> **Exercise goal**
Extend the passage on the WTO and international law, starting right after its final sentence.

> **Text segment**
The WTO - which serves the interests of trans-national corporations, including many U.S. corporations - systematically violates these international laws. WTO's defenders advocate 'free trade' but, in practice, free trade does not result in fair trade. Free trade theorists claim that the rising tide of trade will 'lift all boats,' providing economic benefits to all sectors of society. The only boats, however, that have been lifted so far are yachts. Former Canadian agricultural minister Eugene Whelan observed, AThese deals aren=t about free trade. They're about the right of these guys [corporate agribusinesses] to do business the way they want, wherever they want.

As detailed above, the UN Charter establishes the primacy of human rights and equality for all nations. The International Covenant on Civil and Political Rights guarantees the right to form and join trade unions as well as the right of all peoples to self-determination. Finally, the Charter on Economic Rights and Duties of States obligates developed countries to help developing countries transform their economies and improve their welfare and standards of living.

In stark contrast, under the WTO, any national, state or municipal law that may protect labor, the environment, health and safety or human rights, may be struck down if considered a barrier to trade by the faceless bureaucrats and corporate hustlers who are now empowered to decide these matters.

> **Data under study**
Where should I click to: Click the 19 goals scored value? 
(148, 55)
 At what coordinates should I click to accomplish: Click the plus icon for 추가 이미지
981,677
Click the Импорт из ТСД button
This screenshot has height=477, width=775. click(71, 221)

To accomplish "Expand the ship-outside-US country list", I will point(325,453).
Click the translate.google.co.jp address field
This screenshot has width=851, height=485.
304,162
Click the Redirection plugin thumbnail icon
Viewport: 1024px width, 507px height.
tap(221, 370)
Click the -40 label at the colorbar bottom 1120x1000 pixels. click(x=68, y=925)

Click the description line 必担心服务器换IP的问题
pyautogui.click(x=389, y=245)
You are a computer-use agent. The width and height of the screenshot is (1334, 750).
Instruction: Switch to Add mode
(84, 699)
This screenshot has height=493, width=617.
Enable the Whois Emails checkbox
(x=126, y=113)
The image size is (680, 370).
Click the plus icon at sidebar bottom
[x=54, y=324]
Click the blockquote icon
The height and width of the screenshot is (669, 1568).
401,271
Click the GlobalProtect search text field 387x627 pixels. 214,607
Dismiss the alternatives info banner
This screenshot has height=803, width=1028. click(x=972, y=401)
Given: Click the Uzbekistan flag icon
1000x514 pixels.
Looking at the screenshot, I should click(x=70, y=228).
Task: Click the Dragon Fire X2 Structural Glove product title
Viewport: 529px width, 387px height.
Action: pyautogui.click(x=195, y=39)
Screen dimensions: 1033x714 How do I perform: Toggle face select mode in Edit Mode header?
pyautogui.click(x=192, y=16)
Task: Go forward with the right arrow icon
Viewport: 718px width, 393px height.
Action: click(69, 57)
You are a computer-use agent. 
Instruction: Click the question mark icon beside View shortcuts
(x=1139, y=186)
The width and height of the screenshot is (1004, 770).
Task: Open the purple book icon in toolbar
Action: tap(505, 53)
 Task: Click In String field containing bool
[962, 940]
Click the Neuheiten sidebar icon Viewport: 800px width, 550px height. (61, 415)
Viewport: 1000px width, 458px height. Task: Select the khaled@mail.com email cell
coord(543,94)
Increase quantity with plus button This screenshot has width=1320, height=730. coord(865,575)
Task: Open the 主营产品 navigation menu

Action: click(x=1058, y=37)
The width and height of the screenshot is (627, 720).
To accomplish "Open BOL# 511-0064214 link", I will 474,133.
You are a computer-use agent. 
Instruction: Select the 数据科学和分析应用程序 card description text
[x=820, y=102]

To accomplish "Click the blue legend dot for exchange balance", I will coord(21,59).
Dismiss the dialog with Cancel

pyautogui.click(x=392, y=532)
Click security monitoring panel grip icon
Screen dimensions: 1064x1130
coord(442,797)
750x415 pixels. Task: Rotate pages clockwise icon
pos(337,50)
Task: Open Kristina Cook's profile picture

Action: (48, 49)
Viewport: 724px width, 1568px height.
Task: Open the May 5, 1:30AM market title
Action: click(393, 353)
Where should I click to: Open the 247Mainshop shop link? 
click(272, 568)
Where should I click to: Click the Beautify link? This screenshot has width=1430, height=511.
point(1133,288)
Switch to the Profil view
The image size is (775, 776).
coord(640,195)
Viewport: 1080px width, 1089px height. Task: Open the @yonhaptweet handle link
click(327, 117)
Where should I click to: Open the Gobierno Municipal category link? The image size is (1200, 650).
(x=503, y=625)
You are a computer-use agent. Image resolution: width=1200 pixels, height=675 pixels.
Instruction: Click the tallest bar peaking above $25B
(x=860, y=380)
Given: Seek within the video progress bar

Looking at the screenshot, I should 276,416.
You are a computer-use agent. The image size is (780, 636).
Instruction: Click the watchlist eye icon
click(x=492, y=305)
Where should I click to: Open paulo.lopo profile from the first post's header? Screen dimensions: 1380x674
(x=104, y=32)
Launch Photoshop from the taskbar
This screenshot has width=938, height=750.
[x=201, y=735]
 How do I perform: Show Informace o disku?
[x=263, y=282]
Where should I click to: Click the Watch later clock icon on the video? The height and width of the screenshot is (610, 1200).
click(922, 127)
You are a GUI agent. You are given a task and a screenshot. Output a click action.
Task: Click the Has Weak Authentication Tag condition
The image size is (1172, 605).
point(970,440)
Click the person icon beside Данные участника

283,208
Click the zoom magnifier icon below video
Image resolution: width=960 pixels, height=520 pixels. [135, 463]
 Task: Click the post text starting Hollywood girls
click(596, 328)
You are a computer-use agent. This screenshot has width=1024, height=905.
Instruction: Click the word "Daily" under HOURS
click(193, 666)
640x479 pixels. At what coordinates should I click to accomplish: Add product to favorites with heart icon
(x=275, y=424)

> **Reply to the exercise**
THE STRUGGLE CONTINUES

The anti-WTO demonstration in Seattle followed a tradition of protest in the United States. A century ago, working people organized sit down strikes aimed at the bosses who exploited their labor. In the 1950s and 1960s, civil rights activists marched and demonstrated against the pernicious system of racism in the U.S. And close on the heels of the Civil Rights Movement, masses of people from all walks of life joined together to stop the War in Southeast Asia. In each instance, these struggles for justice and dignity have resulted in social change. Because they fought and died for labor rights, workers gained the 8-hour day and the minimum wage. Because masses of people marched on Washington and Memphis, and because of sacrifices of people like Martin Luther King, Jr., the Civil Rights Act was born. Because hundreds of thousands of students at campuses across the country demonstrated, and masses of GI's refused their orders, the killing in Southeast Asia was stopped. And because people demonstrated in Seattle, the delegates to the secret meeting of the World Trade Organization were forced to consider labor, environmental, health and human rights protections as more than simply "trade barriers ." Because people were in the streets, the media was forced to broadcast their demands for "Fair Trade, Not Free Trade."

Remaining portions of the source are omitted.